Given records
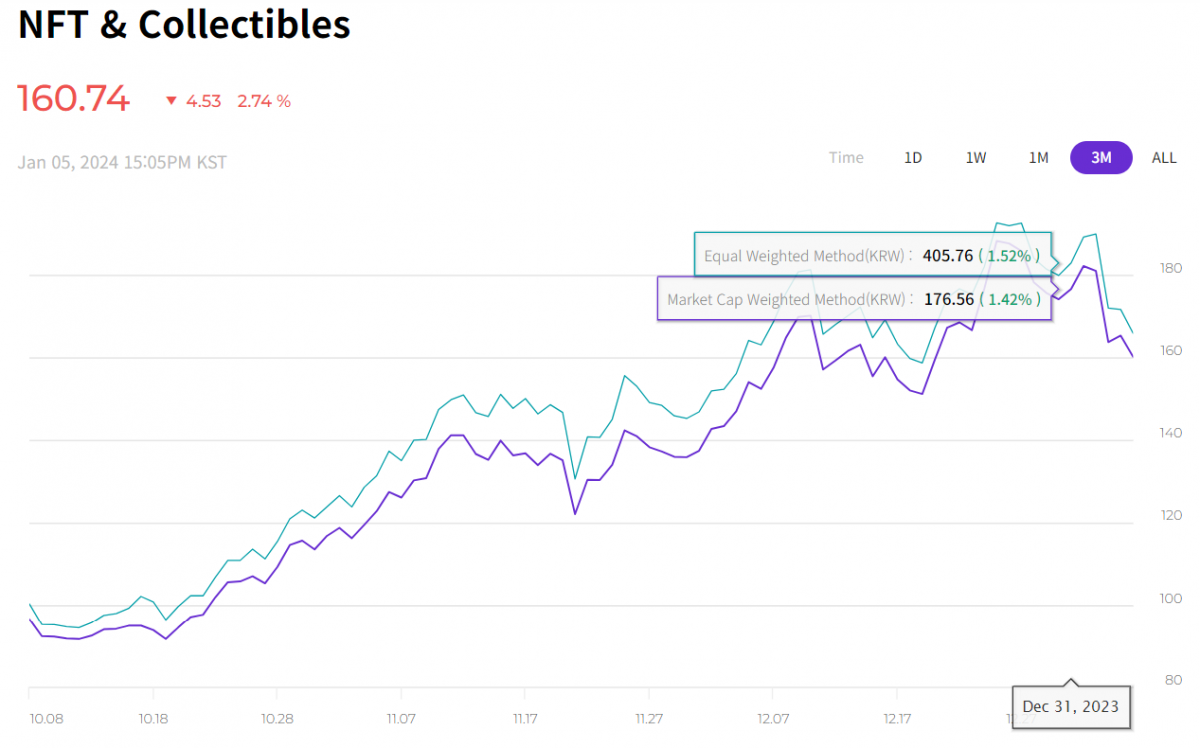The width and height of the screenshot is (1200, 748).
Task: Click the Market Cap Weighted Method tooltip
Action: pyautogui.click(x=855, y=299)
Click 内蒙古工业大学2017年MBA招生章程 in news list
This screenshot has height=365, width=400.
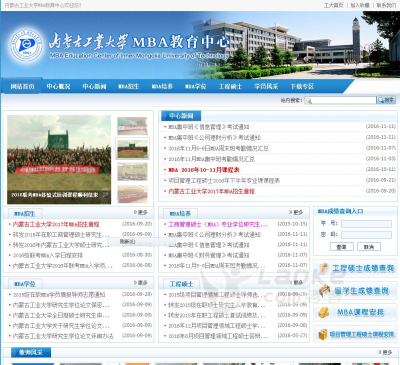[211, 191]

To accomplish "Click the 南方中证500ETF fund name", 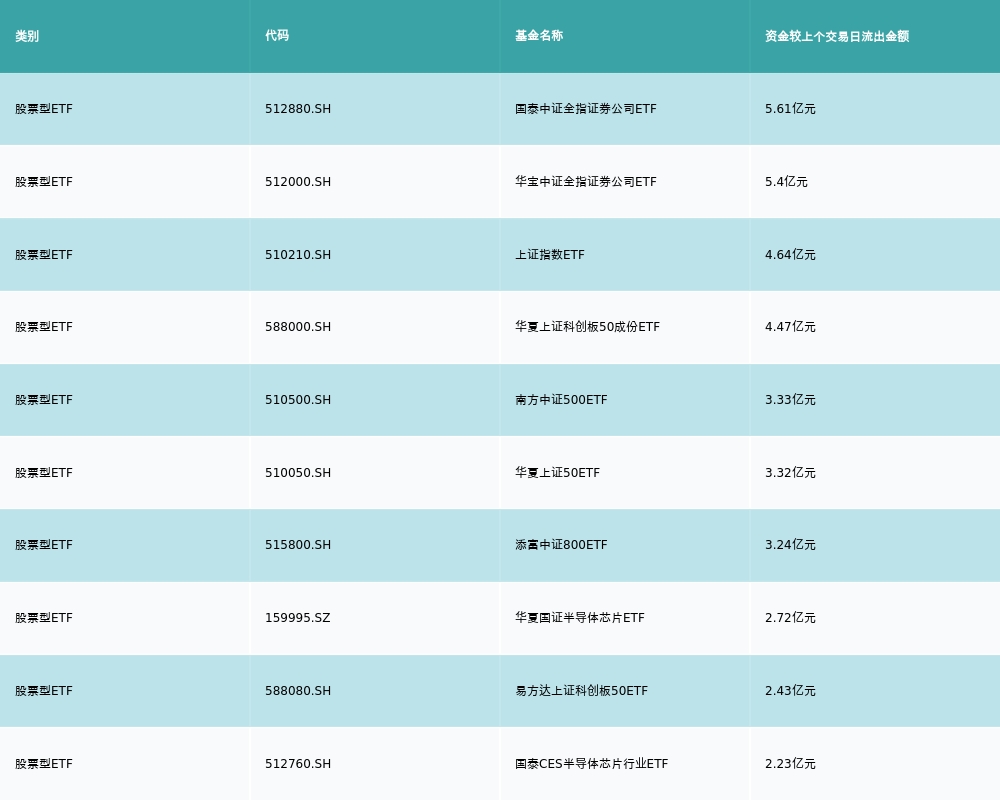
* * *
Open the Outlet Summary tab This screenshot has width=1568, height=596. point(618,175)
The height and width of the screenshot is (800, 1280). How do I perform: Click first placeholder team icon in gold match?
==
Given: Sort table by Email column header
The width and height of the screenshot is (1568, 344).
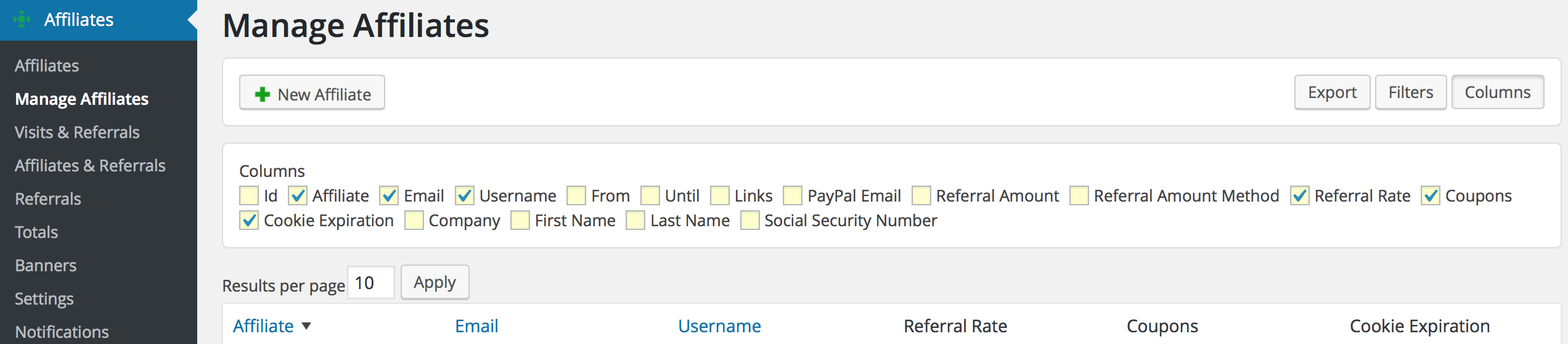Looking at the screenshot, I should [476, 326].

Aim
Copy out, word for word, the part of the items above that opens with the line containing "Given: Sort table by Email column header" and closes with the line containing "Looking at the", including both of those lines. Leave the pictures out of your answer.

In response
Given: Sort table by Email column header
The width and height of the screenshot is (1568, 344).
Looking at the screenshot, I should [476, 326].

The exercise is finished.